Le CNARM offre généralement deux mois d’hébergement temporaire aux nouveaux arrivants, le temps pour eux de trouver un logement permanent. Cependant, cette période peut s’avérer insuffisante, surtout dans un marché locatif tendu comme celui de Lyon. La jeune femme, désemparée, confie :

« Ou sa mi sa va kan mon lhebergement lé fini ? »

Ces mots reflètent la crainte d’une situation imminente, car elle n’a toujours pas trouvé de logement et l’hiver approche.

« La l’hiver i rant et lé compliqué », ajoute-t-elle avec inquiétude.

L’un des obstacles majeurs rencontrés par ce groupe est la difficulté de réunir les conditions nécessaires pour louer un logement. Parmi celles-ci, l’exigence de fournir trois bulletins de paie. Or, avec seulement deux mois en métropole, ils n’ont pas encore ces justificatifs, ce qui complique considérablement leurs démarches. De plus, la garantie Visale, un dispositif aidant les locataires à garantir leur loyer, n’est disponible que pour les personnes de moins de 30 ans. Pour ceux qui dépassent cet âge, les options se font plus rares.

Malgré ces difficultés, ces jeunes réunionnais ne souhaitent pas renoncer à leur projet de s’installer et de réussir en métropole.

« On n’est pas venu ici pour rentrer après », explique-t-elle, soulignant à quel point ils se battent pour réussir leur intégration.

Mais la réalité est cruelle : certains dorment déjà dans leur voiture, faute de solution immédiate. Avec leur hébergement qui se termine dans une semaine, et la perspective de se retrouver sans toit en plein hiver, ils se retrouvent dans une situation critique.

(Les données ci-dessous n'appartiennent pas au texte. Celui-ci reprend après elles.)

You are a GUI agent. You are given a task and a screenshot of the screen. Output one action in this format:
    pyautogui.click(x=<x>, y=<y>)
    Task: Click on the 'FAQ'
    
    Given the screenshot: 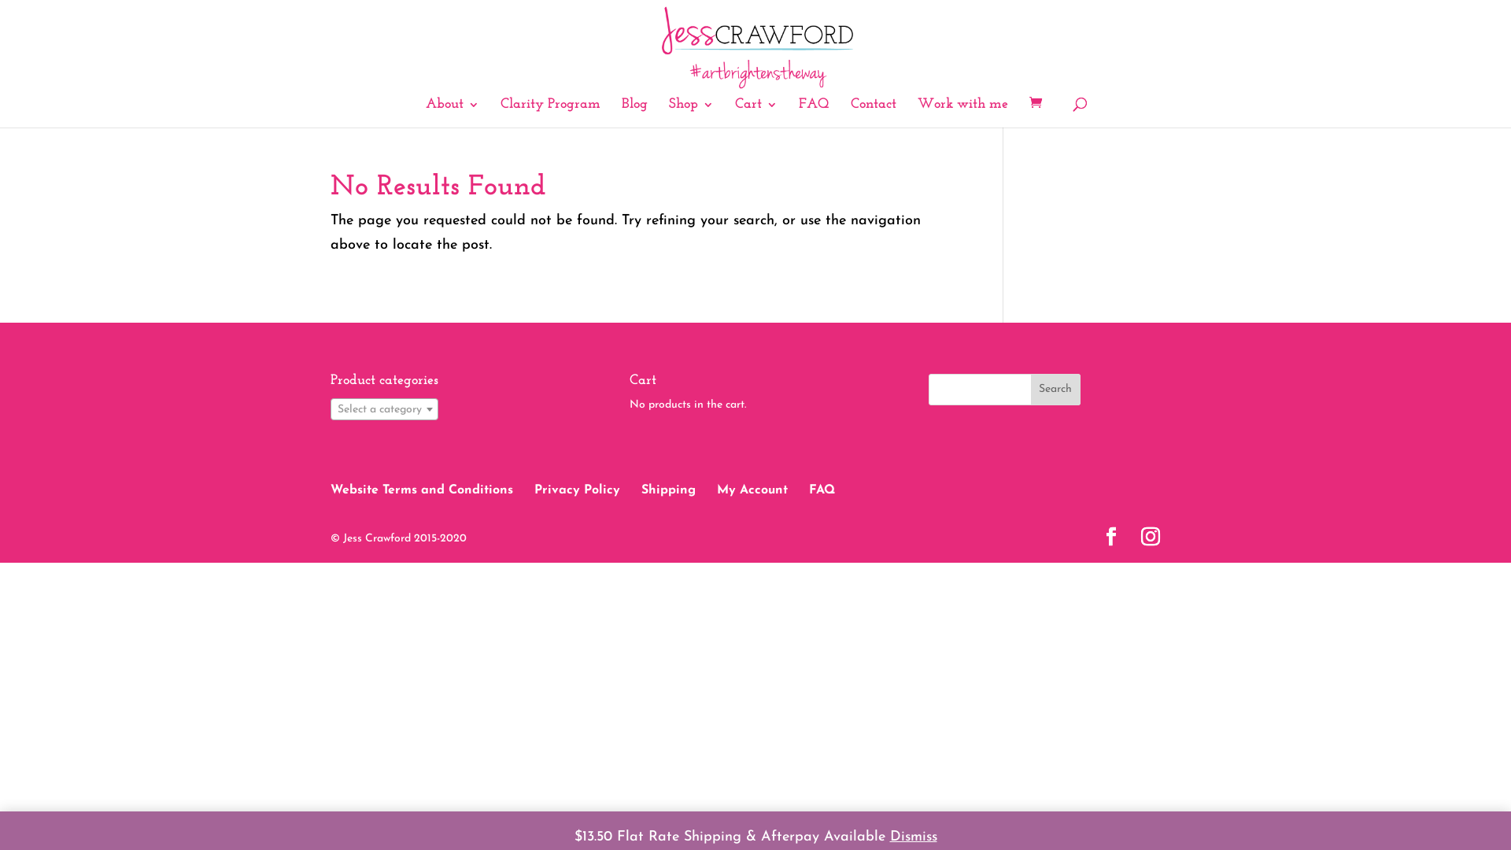 What is the action you would take?
    pyautogui.click(x=821, y=489)
    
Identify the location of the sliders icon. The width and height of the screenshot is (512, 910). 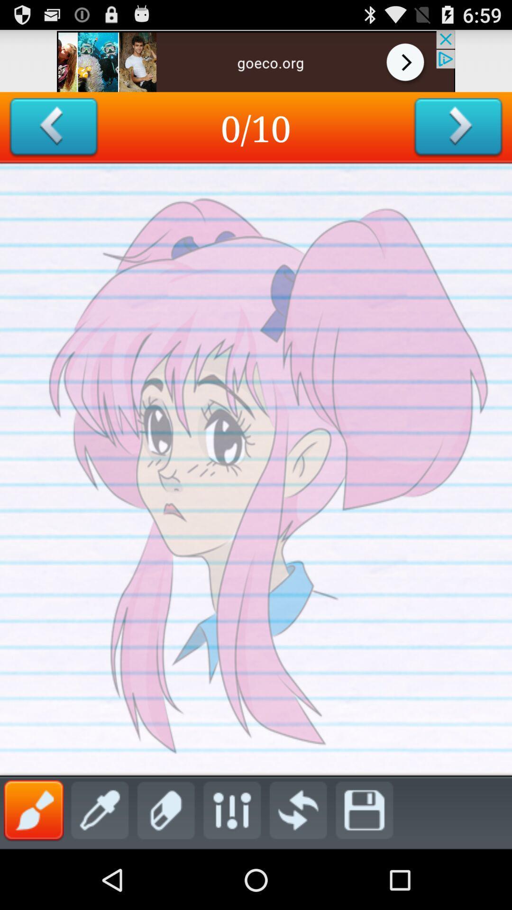
(232, 867).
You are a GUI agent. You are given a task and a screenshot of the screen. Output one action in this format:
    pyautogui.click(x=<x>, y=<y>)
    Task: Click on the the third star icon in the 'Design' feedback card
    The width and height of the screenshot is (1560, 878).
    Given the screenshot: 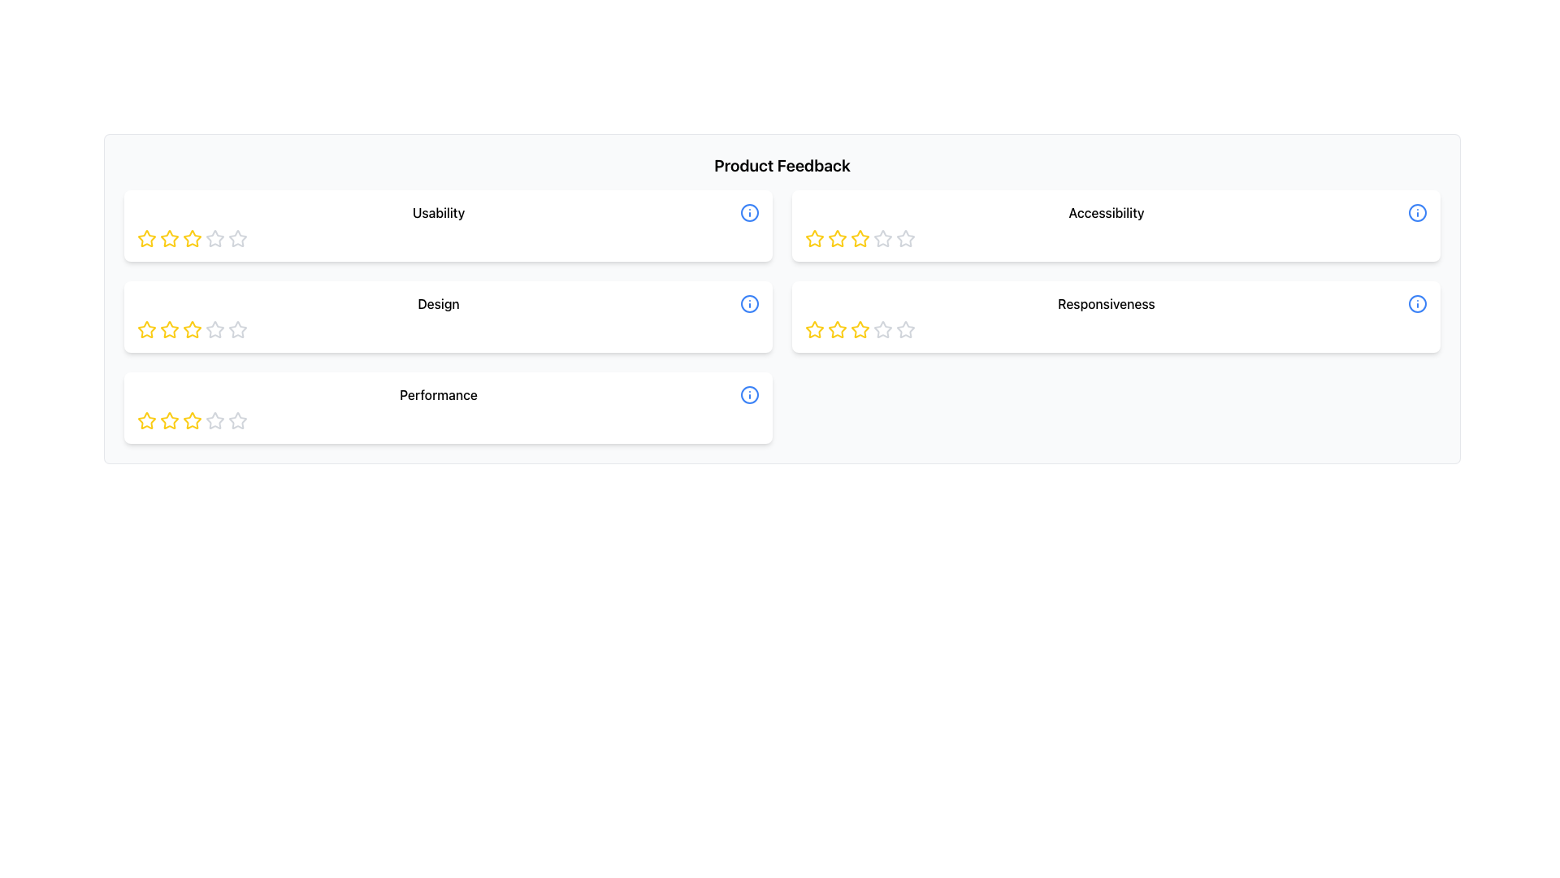 What is the action you would take?
    pyautogui.click(x=236, y=329)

Le témoignage de cette jeune femme souligne l’importance de bien lire et comprendre les contrats avant de s’engager dans ce type d’expérience. Bien que ce dernier stipule clairement les conditions de l’hébergement temporaire, elle avoue qu’elle ne l’avait pas lu en détail. Prise au dépourvu, elle doit maintenant faire face à des conséquences qui auraient pu probablement être anticipées.

Ils appellent à une révision des conditions d’envoi et à un meilleur accompagnement afin d’éviter que d’autres ne se retrouvent dans une situation aussi précaire.